À la suite de l'élargissement à l'Est de l'Union européenne en 2004, la liste des projets prioritaires du RTE-T a été actualisée, afin de prendre en compte la nouvelle dimension territoriale de l'Union : 30 projets prioritaires en matière de transports ont alors été définis, dont 80 % de projets ferroviaires ou fluviaux, en cohérence avec les objectifs de transfert modal de l'Union .
Le projet de ligne ferroviaire Lyon-Turin s'inscrit dans l'axe prioritaire n° 6 qui va de Lyon à la frontière ukrainiene , en passant par Turin, Milan, Trieste, Divaca, Ljubljana et Budapest.
Le 19 octobre 2011, la Commission européenne a présenté deux propositions législatives relatives aux réseaux transeuropéens, dont l'objectif est de ne plus faire du RTE-T une simple addition de projets nationaux mais un réseau structurant au niveau de l'UE. Un accord entre les représentants du Parlement européen, du Conseil et de la Commission européenne a été trouvé le 29 mai 2013 sur la nouvelle législation du RTE-T. L'adoption définitive par le Conseil et le Parlement européen devrait avoir lieu avant la fin de cette année.
Cette nouvelle approche intégrée distingue le réseau global, à réaliser progressivement d'ici à 2050, et le réseau central, « colonne vertébrale » comprenant les sections les plus stratégiques, qui devra être réalisé d'ici 2030. Les neuf corridors de ce réseau central vont concentrer la majeure partie des financements disponibles. Chacun de ces corridors traverse au moins trois États membres, et recourt à au moins trois modes de transport différents. Le tracé des neuf corridors a été présenté le 17 octobre 2013. Le projet Lyon-Turin fait partie du corridor dit « Méditerranée », qui s'étendra de l'Espagne à la frontière bulgaro-ukrainienne.
Le rythme de réalisation du RTE-T sur la période s'ouvrant en 2014 dépendra du résultat de la négociation portant sur les enveloppes du cadre budgétaire pluriannuel 2014-2020. Sur la base de l'accord politique conclu le 27 juin 2013 entre le Conseil et le Parlement européen, la Commission européenne a indiqué le 16 juillet dernier que les crédits du budget de l'Union européenne consacrés au secteur des transports dans le cadre du « Mécanisme pour l'Interconnexion en Europe » (MIE) pourraient s'élever à 13,174 milliards d'euros pour la période 2014-2020. Environ 11 milliards d'euros de crédits budgétaires provenant des fonds structurels s'y ajouteront, pour atteindre un montant total d'environ 24 milliards d'euros consacrés sur la période 2014-2020 aux transports.

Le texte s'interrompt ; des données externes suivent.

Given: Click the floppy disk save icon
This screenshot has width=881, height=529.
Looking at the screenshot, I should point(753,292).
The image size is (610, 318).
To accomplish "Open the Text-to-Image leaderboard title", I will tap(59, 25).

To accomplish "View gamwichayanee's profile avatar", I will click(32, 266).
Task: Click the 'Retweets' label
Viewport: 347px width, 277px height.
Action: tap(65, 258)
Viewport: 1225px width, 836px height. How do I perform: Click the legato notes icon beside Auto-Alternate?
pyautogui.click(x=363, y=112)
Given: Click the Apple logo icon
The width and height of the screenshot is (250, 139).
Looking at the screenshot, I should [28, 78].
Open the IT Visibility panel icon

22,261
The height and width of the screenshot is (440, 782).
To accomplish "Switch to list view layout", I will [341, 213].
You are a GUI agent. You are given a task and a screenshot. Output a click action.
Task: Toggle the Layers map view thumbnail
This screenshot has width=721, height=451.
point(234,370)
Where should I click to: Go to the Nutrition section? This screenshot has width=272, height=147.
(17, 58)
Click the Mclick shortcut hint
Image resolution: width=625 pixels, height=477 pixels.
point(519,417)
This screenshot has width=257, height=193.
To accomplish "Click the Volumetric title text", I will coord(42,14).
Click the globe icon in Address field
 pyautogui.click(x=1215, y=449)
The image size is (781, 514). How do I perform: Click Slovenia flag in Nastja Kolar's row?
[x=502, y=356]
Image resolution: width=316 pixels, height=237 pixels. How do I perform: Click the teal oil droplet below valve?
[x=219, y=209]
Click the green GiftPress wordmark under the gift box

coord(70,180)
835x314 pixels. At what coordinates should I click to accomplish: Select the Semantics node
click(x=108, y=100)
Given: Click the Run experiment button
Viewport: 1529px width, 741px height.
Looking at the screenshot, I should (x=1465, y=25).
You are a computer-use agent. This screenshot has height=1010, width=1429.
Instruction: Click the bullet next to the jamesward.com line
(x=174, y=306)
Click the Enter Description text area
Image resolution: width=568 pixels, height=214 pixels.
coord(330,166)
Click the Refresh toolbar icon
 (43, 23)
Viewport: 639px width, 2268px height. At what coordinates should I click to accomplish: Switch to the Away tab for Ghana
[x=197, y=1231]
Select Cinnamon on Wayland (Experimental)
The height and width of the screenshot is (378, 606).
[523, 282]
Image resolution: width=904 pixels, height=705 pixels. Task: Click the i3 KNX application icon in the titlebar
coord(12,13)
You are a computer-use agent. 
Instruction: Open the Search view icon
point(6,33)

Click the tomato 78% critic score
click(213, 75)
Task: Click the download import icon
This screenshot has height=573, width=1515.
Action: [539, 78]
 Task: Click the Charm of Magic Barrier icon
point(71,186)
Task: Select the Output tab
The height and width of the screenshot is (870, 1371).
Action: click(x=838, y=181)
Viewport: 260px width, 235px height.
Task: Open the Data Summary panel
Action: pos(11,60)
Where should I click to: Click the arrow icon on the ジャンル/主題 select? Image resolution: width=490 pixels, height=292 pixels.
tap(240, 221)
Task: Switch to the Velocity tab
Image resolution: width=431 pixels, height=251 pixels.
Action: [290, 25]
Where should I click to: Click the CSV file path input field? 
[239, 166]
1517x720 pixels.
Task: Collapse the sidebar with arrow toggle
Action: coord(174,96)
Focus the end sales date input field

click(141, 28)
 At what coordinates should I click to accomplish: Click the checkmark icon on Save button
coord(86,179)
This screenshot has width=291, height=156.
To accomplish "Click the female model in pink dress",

L'accord du 27 juin porte également sur le projet de règlement définissant les règles d'octroi des crédits dans le cadre du MIE. Il prévoit notamment que le niveau maximal du soutien financier de l'Union européenne aux projets transfrontaliers sera de 50 % pour les études et travaux préparatoires et de 40 % pour les travaux définitifs. La Commission européenne a confirmé cet engagement le 17 octobre dernier, à l'occasion du Conseil des ministres des transports.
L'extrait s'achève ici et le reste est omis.